Abbas: Transition period after deal can’t pass 3 years

Demand by PA president in taped speech to INSS conference stands in stark contrast to Israeli position.

Mahmoud Abbas at the UN 370 (photo credit: REUTERS/Eduardo Munoz )
Mahmoud Abbas at the UN 370
(photo credit: REUTERS/Eduardo Munoz )
The transitional period between the signing of a peace agreement with Israel and the final withdrawal of all IDF troops from the West Bank cannot exceed three years, Palestinian Authority President Mahmoud Abbas said in an interview aired Tuesday.
The comments, taped in December and screened at the Institute for National Security Studies (INSS) annual conference in Tel Aviv, stand in contrast to Israel’s stated position, which is that a withdrawal will be staged over a long period of time, anywhere from 10 to even 50 years.
“Whoever proposes 10-15 years for a transition period does not want to withdraw,” Abbas said. “We said that a transitional period cannot exceed three years, during which Israel can withdraw gradually. We are willing to allow a third party take Israel’s place during and after withdrawal to soothe our concerns and Israel’s, and ensure both sides that things will continue as normal.”
Abbas proposed NATO as the third party. Israel has expressed opposition to a third-party security presence, saying it must retain a long-term presence in the Jordan Valley following any agreement – a position that is one of the main sticking points in the current negotiations.
During the interview – which received wide news coverage when it was first recorded, and then against last week as part of pre-conference publicity – Abbas, when asked how he would get Hamas to comply with an agreement, said: “Hamas is not a problem, just leave it to us.”
He did not rule out addressing the Knesset or inviting Prime Minister Binyamin Netanyahu to speak to the Palestinian parliament, but gave no indication that this might take place anytime soon.
“I say to the Israeli people, we are neighbors, we have fought many wars against each other,” he stated when asked whether he could convey a message of hope or security to the Israeli people.
“I pray to God these wars are over,” he said. “We consider them and the use of force part of the past. We genuinely want peace with Israel and we can also bring peace between 57 Arab and Islamic states with you. We want the Israeli people to live in security in their state, and the Palestinian people can live in their independent sate.”
Abbas was interviewed by Gilead Sher, who heads INSS’s center for applied negotiations and, as chief of staff to then-prime minster Ehud Barak, served as Israel’s chief peace negotiator between 1999 to 2001, the period of the Camp David and, later, Taba negotiations.
Sher is leading an INSS team drawing up plans for a “coordinated unilateral” Israeli withdrawal from the West Bank in the event that the current talks with the Palestinians break down.

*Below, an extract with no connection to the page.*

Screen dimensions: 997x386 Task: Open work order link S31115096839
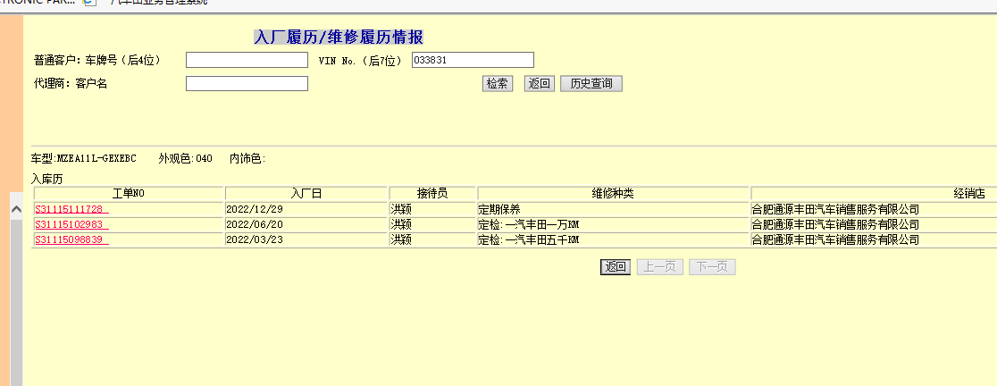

INSS head Amos Yadlin explained that this would likely entail the withdrawal to the security fence, with Israel holding on to some 15 percent of the territory, including the major settlement blocs and the Jordan Valley. He added that this type of move would only be feasible with support form the US, Britain, France and Germany, and stressed that it was not the preferred solution, but rather one Israel had to begin thinking about in the eventuality that the current round of talks leads nowhere.
Sher, speaking at the conference, said US Secretary of State John Kerry would likely present a paper that could lead to a continuation of negotiations, and possibly even interim agreements, but “certainly not lead to a permanent agreement, at least not in the foreseeable future. Therefore, we say let’s prepare a responsible alternative plan that can complete the negotiations and create two states for two peoples so we don’t deteriorate to a bi-national state that could be one of two things: either an unequal state or a Jewish-Palestinian one.”
In his interview of Abbas, Sher did not ask whether the agreement he envisioned would mean an end to the conflict and all Palestinian claims on Israel; why he was adamant in his refusal to recognize Israel as a Jewish state; and whether Israelis could remain in their settlements in the West Bank in a future Palestinian state.
During the session devoted to the negotiations, survey results were presented showing that both the Israeli and Palestinian publics would support an accord agreed upon and supported by their leaders.